For example, depending on a speed of the first fans 112 and second fans 114 (e.g., 0-100% speed range), warm air from the second fan 114 may be permitted to travel into the battery enclosure system 100 to warm the battery cells 116, or cool air may be configured to be drawn over the battery cells 116.

In some embodiments, the fans may be operated in reverse (i.e., away from the first direction) to support any suitable air flow path.

In some embodiments, the baffles 120 (e.g., air baffles) themselves may be configured to be adjustable to modify the quantity of warm or cool air which reaches the battery cells 116 in different fan operation speeds.
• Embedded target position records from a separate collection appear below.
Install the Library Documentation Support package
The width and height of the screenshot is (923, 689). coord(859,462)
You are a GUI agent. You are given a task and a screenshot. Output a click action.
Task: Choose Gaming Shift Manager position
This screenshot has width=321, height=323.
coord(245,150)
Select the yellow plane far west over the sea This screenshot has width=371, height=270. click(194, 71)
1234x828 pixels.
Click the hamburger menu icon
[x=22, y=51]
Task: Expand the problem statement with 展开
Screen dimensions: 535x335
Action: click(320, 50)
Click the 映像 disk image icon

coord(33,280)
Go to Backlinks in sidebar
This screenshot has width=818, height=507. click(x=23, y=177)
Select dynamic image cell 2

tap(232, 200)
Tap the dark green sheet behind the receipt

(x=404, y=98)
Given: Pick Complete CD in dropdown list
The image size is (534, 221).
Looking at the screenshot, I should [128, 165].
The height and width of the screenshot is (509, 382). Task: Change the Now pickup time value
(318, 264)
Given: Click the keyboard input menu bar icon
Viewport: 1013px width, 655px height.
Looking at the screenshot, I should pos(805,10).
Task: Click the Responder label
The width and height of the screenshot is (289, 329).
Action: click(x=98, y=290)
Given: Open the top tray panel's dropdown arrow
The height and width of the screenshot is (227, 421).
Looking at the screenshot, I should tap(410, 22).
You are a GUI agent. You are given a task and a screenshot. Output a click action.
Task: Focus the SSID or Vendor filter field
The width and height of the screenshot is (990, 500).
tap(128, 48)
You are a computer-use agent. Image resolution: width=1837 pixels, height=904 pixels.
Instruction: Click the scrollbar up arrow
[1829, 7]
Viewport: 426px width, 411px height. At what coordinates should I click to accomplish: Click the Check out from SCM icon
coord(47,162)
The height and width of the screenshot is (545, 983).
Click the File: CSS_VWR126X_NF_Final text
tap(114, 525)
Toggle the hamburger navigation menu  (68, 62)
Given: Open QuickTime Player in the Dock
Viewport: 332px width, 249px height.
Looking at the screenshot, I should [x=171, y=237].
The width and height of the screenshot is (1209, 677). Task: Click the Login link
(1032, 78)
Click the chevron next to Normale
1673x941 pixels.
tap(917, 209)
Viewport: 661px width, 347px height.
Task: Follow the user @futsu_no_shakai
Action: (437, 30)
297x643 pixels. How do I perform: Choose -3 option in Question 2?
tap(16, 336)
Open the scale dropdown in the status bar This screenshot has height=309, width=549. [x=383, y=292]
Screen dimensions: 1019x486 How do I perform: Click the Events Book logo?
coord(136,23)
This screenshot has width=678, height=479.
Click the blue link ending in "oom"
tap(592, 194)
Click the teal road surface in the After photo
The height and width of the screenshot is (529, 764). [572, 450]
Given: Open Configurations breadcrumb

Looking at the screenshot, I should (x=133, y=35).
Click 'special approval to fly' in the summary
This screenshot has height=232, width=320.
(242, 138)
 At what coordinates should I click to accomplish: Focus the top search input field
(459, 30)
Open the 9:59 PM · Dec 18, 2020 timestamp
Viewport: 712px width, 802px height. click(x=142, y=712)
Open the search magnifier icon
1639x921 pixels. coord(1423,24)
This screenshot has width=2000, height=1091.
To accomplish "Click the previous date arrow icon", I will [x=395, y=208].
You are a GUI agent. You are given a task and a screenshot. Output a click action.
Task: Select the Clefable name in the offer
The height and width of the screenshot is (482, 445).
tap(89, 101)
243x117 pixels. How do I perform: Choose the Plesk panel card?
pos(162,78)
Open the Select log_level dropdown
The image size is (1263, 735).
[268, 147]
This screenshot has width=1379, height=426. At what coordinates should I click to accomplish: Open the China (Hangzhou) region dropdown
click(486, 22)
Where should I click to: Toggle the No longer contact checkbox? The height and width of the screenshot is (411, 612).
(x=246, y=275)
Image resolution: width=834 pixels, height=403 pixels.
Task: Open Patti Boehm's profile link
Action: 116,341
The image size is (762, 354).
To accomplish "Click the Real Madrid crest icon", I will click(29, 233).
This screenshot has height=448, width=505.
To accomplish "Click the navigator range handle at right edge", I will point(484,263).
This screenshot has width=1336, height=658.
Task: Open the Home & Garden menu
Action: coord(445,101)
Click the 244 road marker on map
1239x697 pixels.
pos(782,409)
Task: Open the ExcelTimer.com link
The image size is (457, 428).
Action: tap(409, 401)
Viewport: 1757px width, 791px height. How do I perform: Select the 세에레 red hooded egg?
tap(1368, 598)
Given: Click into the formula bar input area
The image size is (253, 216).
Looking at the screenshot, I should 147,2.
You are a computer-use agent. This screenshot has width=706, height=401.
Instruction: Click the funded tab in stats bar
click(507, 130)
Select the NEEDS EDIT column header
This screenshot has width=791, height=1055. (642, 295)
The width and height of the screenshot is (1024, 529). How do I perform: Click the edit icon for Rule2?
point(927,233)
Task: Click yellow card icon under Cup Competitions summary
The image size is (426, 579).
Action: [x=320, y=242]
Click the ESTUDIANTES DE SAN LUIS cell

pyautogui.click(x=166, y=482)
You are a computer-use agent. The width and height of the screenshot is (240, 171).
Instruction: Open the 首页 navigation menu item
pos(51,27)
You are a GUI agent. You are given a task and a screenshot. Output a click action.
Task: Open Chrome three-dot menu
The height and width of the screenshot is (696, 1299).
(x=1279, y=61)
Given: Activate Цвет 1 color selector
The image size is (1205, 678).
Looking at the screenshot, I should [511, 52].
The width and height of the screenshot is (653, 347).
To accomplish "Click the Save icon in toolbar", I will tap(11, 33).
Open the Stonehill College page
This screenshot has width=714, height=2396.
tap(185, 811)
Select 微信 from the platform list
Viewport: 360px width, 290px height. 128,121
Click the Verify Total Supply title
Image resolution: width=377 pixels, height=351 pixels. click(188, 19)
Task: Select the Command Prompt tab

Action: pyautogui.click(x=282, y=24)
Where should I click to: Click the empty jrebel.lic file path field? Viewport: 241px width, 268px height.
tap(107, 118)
For example, the baffles 120 may be adjusted during the product design stage to have any permanent shape for a variety of operational schemes. By way of another example, the baffles 120 may be configured to be adjustable in real-time via an actuator 144 (e.g., where the baffle includes adjustable slatted blades of a louver design) to dynamically change the baffle shape/angle 126 during operation via the controller 102. For instance, there may be a hinge coupled between the first section 122 and the second section 124. By way of another instance, the louvers of the baffle 120 wall may be configured to selectively restrict an amount of airflow. The actuator 144 may be coupled to the controller 102.

In some embodiments, additional holes 134 may be included in the side walls 136, 138 of the enclosure to change the pattern of air movement to achieve the objective of keeping the batteries 116 at a consistent temperature.

The baffle angle 126 may be more than 10 degrees (e.g., non-parallel) from the first direction and more than 90 degrees as measured as an arc from the first section 122. In other words, the baffle angle may be between 90 and 170 degrees when measured as shown in FIG. 1 relative to an outward-facing surface of the first section 122 that faces away from the corridor 140.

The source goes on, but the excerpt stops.